### Source passage
The CFPB’s actions have also raised a fundamental issue of whether the agency has observed due process or simply chosen an arbitrary route in its rulemaking. On several occasions, CFSA raised serious concerns over the CFPB’s inaccurate categorization of the unique, individualized comment letters it received. Additionally, CFSA expressed concern about whether the Bureau was appropriately reviewing and considering all public comments as required by the Administrative Procedure Act (APA). CFSA also cited concern about the inconsistent process in which the comment letters were posted to Regulations.gov for public viewing.
Given the overwhelming volume of customer comments and the CFPB’s duty to read each of them, it seems suspect that the CFPB was able to review the comments as it is required by law. Ignoring the people who use small-dollar loans shows that the Bureau has chosen special interests and activist groups over the very consumers it claims to protect.”
The iA Perspective
As most in the ARM industry know, the CFPB has also been hard at work on a debt collection rule. Although the bureau carved off a chunk of the expected coverage for the rule and pushed its timeline out, one can only imagine the number of pages that will be required to address the complex market.
At this point, the timing of the debt collection rule is unknown. Over the summer, the latest timeline stated September 2017, though that seemed unlikely, given - among other factors - that the bureau had just kicked off a new consumer survey (titled, “Debt Collection Quantitative Disclosure Testing,” this time, to gather information regarding the effectiveness of disclosures).
Director Cordray has said on a number of occasions that he views rulemaking as an iterative process. Indeed, mortgage rules have now seen amendments to amendments. Perhaps he views rulemaking the way many software companies view new releases -- get it out in beta and issue fixes along the way.

### Short problem A
Using the passage on CFPB rulemaking, say whether each statement below agrees with it, answering yes or no and quoting the deciding words. (i) CFSA objected to how the CFPB categorized the comment letters it received. (ii) The timing of the debt collection rule is known. (iii) Director Cordray views rulemaking as an iterative process.
### Short problem B
Locate every line of the entries below that contains the string "Instruction", and copy each one.

### Raw records
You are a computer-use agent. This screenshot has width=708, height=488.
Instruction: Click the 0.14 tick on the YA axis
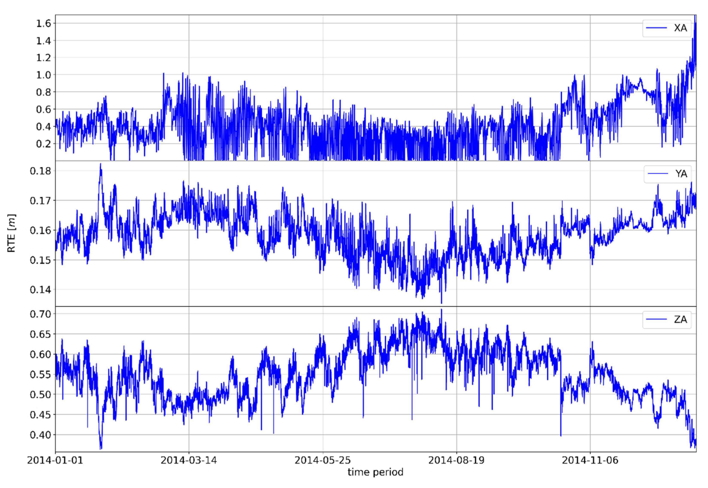(40, 290)
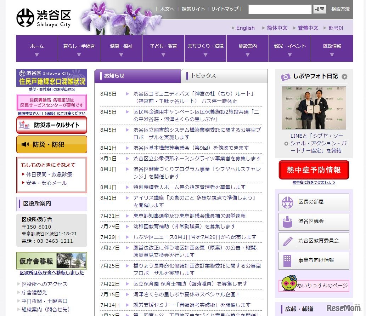
Task: Open 事業者向け情報 building icon button
Action: pyautogui.click(x=287, y=260)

### Full output A
(i) Yes: "CFSA raised serious concerns over the CFPB’s inaccurate categorization of the unique, individualized comment letters it received."
(ii) No: "At this point, the timing of the debt collection rule is unknown."
(iii) Yes: "he views rulemaking as an iterative process."

### Full output B
Instruction: Click the 0.14 tick on the YA axis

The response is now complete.